後悔先に立たず






 「後悔先に立たず」とは言うものの、なぜ後悔は先に立たないのか。それをふと思いついた。後悔というのは今生きている人間の地平にはないものだからだ。当然後ろ髪を引かれるような気持になるわけだが、でもいくらそうであってもその事実というのはもうすでに今現在の地平にはない。

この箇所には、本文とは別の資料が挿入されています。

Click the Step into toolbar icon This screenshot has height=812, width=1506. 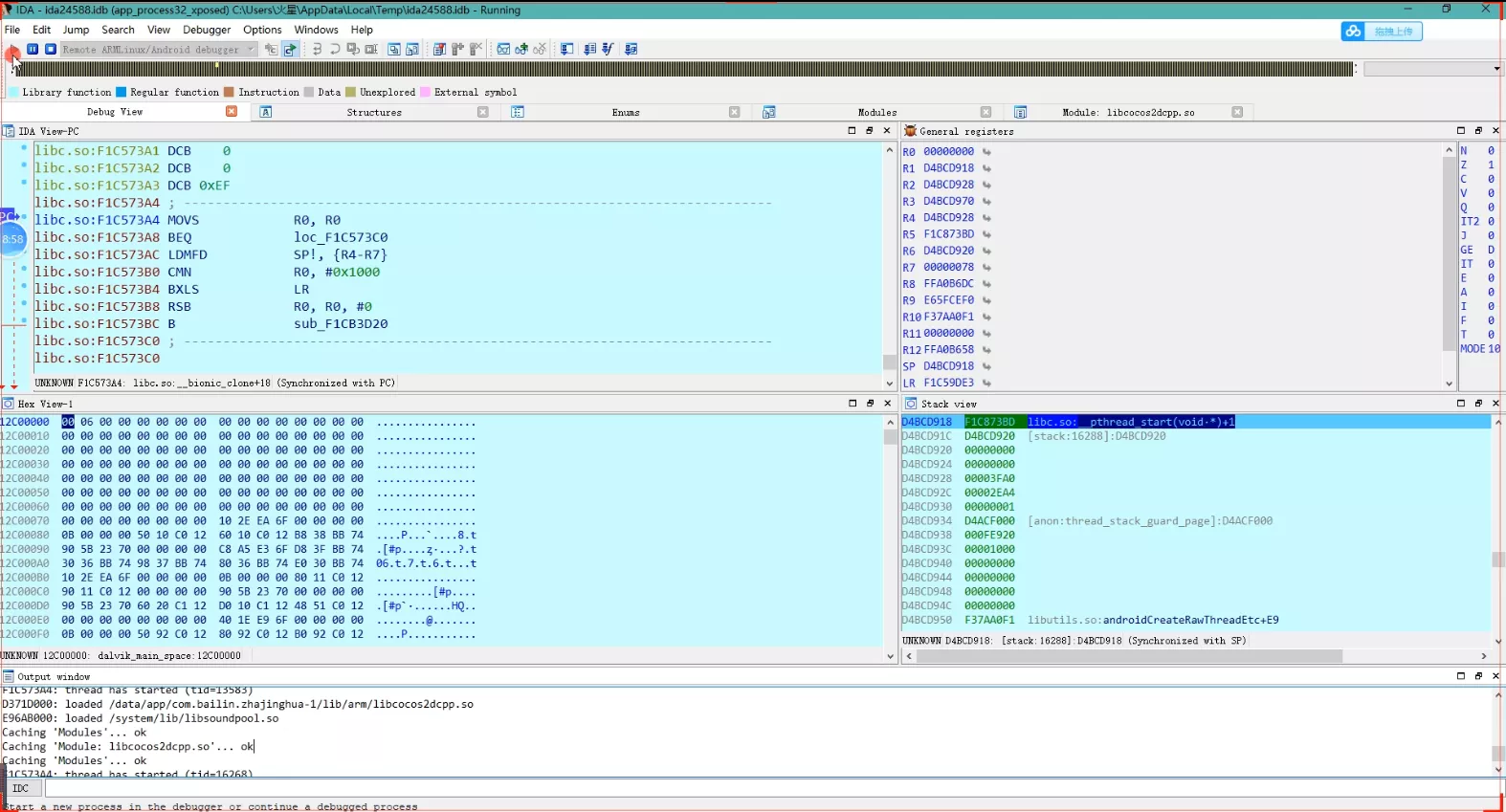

 ・つまり、三国志ネタで言えば(三国志知らない人には申し訳ない)
 「ああどうして諸葛亮はあのタイミングで死んでしまったのか!」と嘆くようなものである。あそこで死んでいなければと言ったところでもう死んでいるわけだから生き返らせることなどできるわけもなく。
 じゃあ
 「ああ諸葛亮が死ぬ前にもう少し負担を和らげることはできなかったのか!」これはもう少しいい後悔かもしれない。それによって諸葛亮はあと10年は生きることは出来たかもしれず、まあ既に諸葛亮は死んでいるわけだが、それでも先に繋がるマシな後悔だと言えるだろう。マシなというのが重要で、上に書いたような「ああどうして諸葛亮はあのタイミングで死んでしまったのか!」こんなことをいくら嘆いても本当に仕方がない。なんの役にもたたないどころか人生を食らい続けるという本当に厄介な部類の後悔だと思う。そしてそういう後悔を本当に人はしてしまうのだ。理屈ではないし、そこには筋もない。そこにはまり込んでしまう可能性があるというのが本当に人という生き物の本当に厄介なところだと思う。人という生き物のもつ致命的バグのひとつだと言っていい。そしてこの種の後悔は、今見えている地平上でのものを全て薙ぎ払うように破壊し続ける。


 ・ここでじゃあ何が言いたいか。
 後悔するにも筋を通すべきだということだ。じゃあ何が筋かって、それが後悔である以上、それは既にこの地平には存在しない類のものであるということをきちんと認識する。それが筋だ。だから、これはゲームで「あーあそこで死んでなければハイスコアを更新できたのに」とか
「鳥であれば、空が飛べたのに(なんでオレは人間で生まれてきてしまったんだちくしょう)」というものとまったく変わらない性質である。後悔というものがその性質上、この地平上に全く存在しないものであるというわけなのだから、それはつまり地平に存在しないものというカテゴリ上で迷うべきなんだということ。それをあたかもこの地平上にあるかのように錯覚し続けて解決しない、解消しようとしないというのは卑怯だということだ。
 ゲームのことを「いやいや、そんな後悔しなくたって所詮ゲームの話じゃないか。何をそんなに後悔してるの、いやそんなに後悔せんでも」というように、それと同じ形でそれはやはり解消されなくてはならない。この地平上にないという点で共通しているのだから、それと同じ図式で解消される必要がある。そしてそういう形で解消されるということを迷ってはならない。いくら迷っても悩んでも、それというのはこの地平上には既にないものなのだから。